Regular Expressions in VBA?


R

Rob

All,

I have a very useful report I get weekly (text document) that is in a very
un-useful format... It gives me information on all my personnel (hundreds of
folks) in a "justified" format. I want to import the information I need
from each individual into excel (CSV file) so I can manipulate the data or
search, etc... In the end, I'll probably use Access - but I still have the
same problem.

The easiest way I know to grab the information I need is using Regular
Expressions to parse through each line of the report.

I "use-ta-could" in PERL, or I could teach myself using C#.

I really would like to write the code using VBA because I'm starting to feel
comfortable with the language and I've created about a dozen routines that I
use in Word/Excel/PowerPoint. I'd like to continue becoming more proficient.

Any help putting me in the right direction would be greatly appreciated.

Rob F
 
Ad

Advertisements

H

Harlan Grove

Rob said:
The easiest way I know to grab the information I need is using Regular
Expressions to parse through each line of the report. ....
I really would like to write the code using VBA because I'm starting to
feel comfortable with the language and I've created about a dozen routines
that I use in Word/Excel/PowerPoint. I'd like to continue becoming more
proficient.
....

VBA itself doesn't have regular expressions, but since you mention C#, it's
a fair bet you're using Excel under Windows. If so, you almost certainly
have Windows Script Host installed, in which case you could use
VBScript/VJScript regular expressions.

The documentation is available online from MSDN. They used to have it in a
downloadable form, but who knows whether that's still available.

As for how to use it, see

http://groups-beta.google.com/group/microsoft.public.excel.worksheetfunctions/msg/9fc5c9457939edb5
 
G

Guest

Hi Rob,
If the file is a text file and it is regularly separated, you should be able
to simply open it in Excel.
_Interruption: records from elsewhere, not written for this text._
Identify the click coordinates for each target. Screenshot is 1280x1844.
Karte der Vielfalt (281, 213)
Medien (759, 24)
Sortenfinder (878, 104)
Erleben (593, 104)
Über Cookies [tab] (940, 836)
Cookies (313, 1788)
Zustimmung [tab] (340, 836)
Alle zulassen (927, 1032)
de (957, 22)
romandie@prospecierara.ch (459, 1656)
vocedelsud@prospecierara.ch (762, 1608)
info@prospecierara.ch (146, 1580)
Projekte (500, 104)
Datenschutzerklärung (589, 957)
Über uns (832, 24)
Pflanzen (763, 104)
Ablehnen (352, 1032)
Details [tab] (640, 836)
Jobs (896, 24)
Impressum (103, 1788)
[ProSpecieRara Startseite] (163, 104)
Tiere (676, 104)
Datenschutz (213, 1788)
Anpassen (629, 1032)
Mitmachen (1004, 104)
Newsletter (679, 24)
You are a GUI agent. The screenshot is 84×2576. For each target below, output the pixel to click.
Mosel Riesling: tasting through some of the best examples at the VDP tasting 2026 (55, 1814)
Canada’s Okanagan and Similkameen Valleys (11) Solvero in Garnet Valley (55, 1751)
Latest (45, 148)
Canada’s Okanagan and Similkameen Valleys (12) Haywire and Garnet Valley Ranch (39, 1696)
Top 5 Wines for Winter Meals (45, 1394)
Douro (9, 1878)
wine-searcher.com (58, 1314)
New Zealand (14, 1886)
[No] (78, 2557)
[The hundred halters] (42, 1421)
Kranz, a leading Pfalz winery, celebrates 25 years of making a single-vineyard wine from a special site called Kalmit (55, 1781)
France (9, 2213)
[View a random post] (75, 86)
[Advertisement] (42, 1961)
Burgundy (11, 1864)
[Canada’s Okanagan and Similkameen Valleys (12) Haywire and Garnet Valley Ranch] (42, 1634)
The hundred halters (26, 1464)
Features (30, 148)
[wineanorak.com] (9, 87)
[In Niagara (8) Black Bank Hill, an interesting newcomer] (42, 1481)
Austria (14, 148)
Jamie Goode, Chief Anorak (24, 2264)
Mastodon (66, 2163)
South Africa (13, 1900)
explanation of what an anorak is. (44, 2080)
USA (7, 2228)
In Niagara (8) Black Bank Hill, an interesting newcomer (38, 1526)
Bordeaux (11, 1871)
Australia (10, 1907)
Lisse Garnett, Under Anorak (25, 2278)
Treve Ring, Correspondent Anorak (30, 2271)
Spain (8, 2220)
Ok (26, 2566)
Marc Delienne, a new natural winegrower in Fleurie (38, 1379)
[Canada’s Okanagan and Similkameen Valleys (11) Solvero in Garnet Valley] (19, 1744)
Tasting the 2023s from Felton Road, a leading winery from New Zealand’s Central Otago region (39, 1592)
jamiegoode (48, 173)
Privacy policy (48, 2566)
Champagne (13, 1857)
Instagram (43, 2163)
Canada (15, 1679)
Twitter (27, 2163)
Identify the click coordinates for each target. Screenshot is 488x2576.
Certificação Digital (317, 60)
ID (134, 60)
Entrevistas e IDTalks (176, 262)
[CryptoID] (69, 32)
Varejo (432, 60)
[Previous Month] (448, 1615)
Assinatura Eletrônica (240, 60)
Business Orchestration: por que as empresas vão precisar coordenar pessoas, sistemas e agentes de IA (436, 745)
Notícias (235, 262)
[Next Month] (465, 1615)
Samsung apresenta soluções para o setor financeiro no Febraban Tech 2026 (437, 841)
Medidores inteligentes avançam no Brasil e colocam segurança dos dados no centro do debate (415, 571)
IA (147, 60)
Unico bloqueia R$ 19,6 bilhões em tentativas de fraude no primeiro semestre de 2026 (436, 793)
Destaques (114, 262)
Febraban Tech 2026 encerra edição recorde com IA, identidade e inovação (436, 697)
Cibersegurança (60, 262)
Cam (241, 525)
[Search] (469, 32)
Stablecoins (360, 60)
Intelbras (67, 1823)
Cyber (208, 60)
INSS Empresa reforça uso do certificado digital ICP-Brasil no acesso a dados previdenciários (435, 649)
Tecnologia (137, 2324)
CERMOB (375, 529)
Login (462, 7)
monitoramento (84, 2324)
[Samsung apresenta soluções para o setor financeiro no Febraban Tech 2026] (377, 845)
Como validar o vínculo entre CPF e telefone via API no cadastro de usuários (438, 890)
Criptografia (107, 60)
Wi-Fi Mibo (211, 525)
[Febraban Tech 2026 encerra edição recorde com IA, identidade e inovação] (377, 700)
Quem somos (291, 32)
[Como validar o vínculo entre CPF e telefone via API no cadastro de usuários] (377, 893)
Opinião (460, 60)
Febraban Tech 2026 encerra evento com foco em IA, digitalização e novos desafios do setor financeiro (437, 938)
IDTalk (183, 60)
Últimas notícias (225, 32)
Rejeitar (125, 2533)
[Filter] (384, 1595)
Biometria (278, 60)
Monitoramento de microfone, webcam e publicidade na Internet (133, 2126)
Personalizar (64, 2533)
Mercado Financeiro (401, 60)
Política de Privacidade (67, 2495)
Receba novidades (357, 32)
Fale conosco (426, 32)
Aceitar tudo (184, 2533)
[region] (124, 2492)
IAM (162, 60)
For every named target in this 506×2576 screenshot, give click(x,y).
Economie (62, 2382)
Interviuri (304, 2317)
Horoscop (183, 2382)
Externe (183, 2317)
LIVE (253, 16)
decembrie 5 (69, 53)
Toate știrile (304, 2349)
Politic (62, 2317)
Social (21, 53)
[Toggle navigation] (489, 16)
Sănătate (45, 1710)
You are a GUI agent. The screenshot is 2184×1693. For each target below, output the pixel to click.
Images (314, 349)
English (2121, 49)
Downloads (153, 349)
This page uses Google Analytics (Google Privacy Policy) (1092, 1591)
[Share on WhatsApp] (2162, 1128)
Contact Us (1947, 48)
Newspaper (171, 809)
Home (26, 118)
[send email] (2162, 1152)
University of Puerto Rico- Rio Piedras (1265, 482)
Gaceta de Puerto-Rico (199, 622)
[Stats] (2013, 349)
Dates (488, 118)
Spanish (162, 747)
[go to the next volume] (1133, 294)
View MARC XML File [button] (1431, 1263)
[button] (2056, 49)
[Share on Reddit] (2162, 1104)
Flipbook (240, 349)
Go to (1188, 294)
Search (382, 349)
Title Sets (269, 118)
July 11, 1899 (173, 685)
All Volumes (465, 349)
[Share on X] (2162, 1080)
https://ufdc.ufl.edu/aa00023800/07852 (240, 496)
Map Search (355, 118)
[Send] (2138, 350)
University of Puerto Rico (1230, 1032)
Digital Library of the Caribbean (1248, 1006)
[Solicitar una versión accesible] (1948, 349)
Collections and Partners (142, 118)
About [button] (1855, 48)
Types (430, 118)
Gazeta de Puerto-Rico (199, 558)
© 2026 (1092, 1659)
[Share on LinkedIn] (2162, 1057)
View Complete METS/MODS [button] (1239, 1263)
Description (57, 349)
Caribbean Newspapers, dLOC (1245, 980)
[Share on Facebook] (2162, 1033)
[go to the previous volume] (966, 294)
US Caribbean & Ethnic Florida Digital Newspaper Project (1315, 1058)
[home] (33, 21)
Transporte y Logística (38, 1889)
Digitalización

YOu will be taken to various screens and
alternatives to decsribe the data layout. I am not sure what you mean by
"justified", but Excel and open many formats. Comma, tab, space, etc. You may
have to play around with the opening of it to find the right method that fits
your data, but I expect it will open and be useful.
 
R

Rob

David,

When I say "justified," I mean it's a database report that is justified to
the screen (fields are arranged to fit the screen -- like a justified form
in ACCESS):

Name: Joe Blow SSN: 987-65-4321 Home Phone: (850) 555-1234
Start-Date: 12/25/2004 Occupation: Dead beat DOB: 01/01/1986
Education: Graduated from 6th Grade
address, etc...

With Regular Expressions, I can grab a line, parse the data I want ("Joe
Blow", "(850) 555-1234") and insert into a new csv file/database/etc. I
used to do it all the time in PERL, but I haven't used the language in 2 - 3
years. I can learn to do it in C#, but then I have the same problem -- I
will have to ensure every machine can run PERL or C#, and I will have to
train every user (sometimes it's easier to teach a monkey to fly).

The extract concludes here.